Assignment Defining yourself as a professional

You’re a middle school life science teacher beginning a unit on the


different body systems, such as the skeletal, the circulatory, the
digestive, and the muscular systems.

You plan to begin with the skeletal system, and you want your students
to understand the relationship between the structures and the
functions of the different parts of the skeleton, such as understanding
that the skull is essentially solid because it protects the brain, which is
the most important organ in the body, the rib cage exists to protect
other important organs, such as the heart and lungs, and the leg bones
are the size and shape they are because they support the body as we
stand and move.

What models of instruction could you use to help you reach your goals?
Explain why you would use those models?

Complete a short essay discussing your responses to the above


questions and post in the discussion board for further discussion.

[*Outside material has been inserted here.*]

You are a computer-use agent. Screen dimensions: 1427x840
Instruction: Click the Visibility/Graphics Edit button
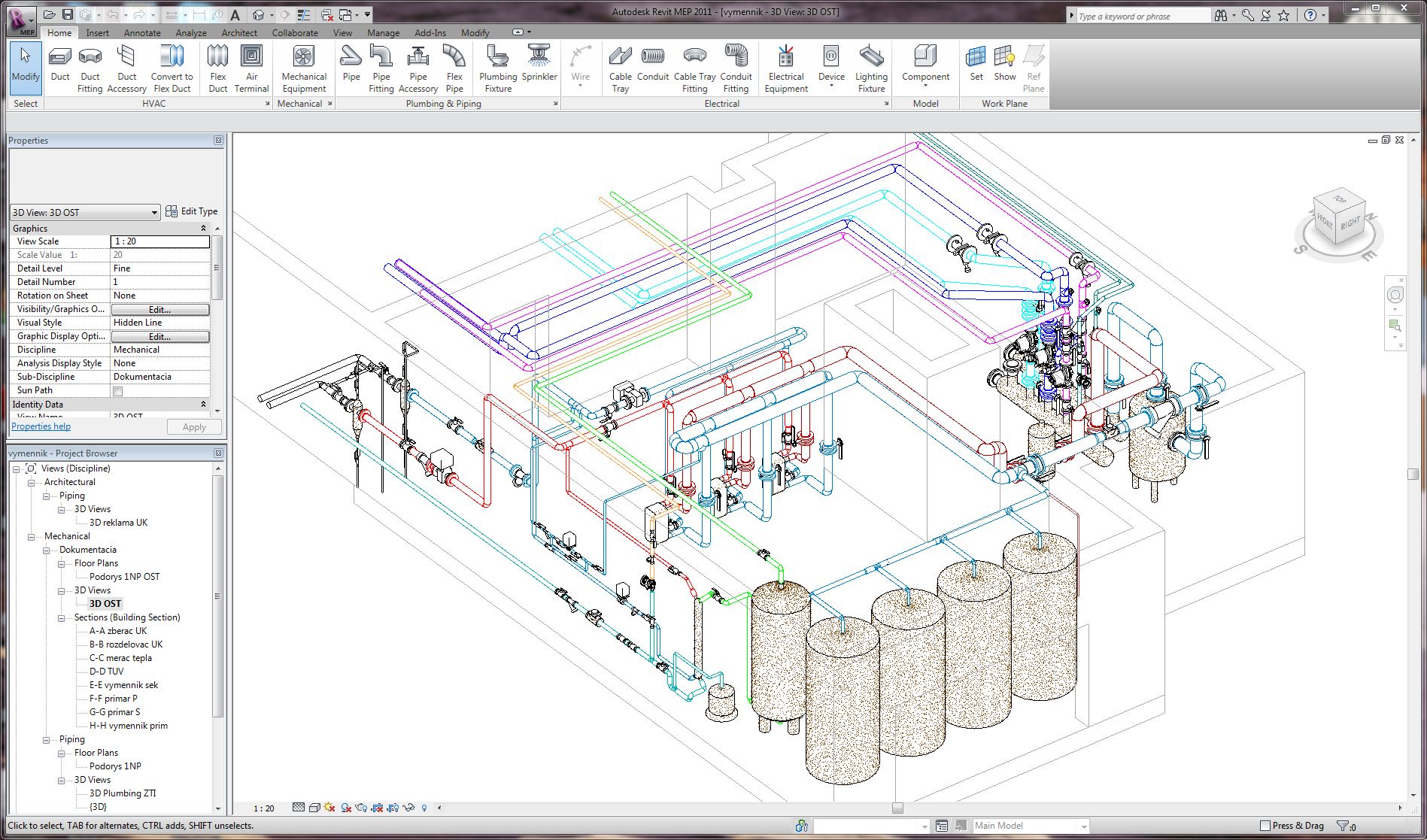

Portfolios due Thursday, August 5th by midnight via email to


lynl1108@yaoo.com. Save your portfolio as one document and
save it as a rich text file, (.rtf).

Peer Review:
Each week you need to respond to at least one of your classmates’
discussion thread and one of your classmates’ reflection responses.
This counts as class participation.

This forum addresses Essential Objectives 2, 6 & 8


2. Explore the roles and relationships between learners, teachers,
schools, and society.
6. Examine and discuss multiculturalism and diversity as they connect
to educational issues and practices.
8. Identify career options related to the field of education.

Week 12: August 9-16 Conclusions

Discussion Board
1. How did the variety of class assignments (resume, lesson plans,
autobiography, philosophies, etc) that the portfolio required assist you
in understanding the material better?

2. Based on the study and learning that has occurred in this class
discuss how your outlook has changed, if at all, about becoming a
teacher. Has/have your perspective(s) changed? Will you do things
differently?

3.Would you like to share if anything specifically did or did not work for
you or your learning style?

Self evaluations due via email to me at lynl1108@yahoo.com

Assignment: Complete the instructor evaluations.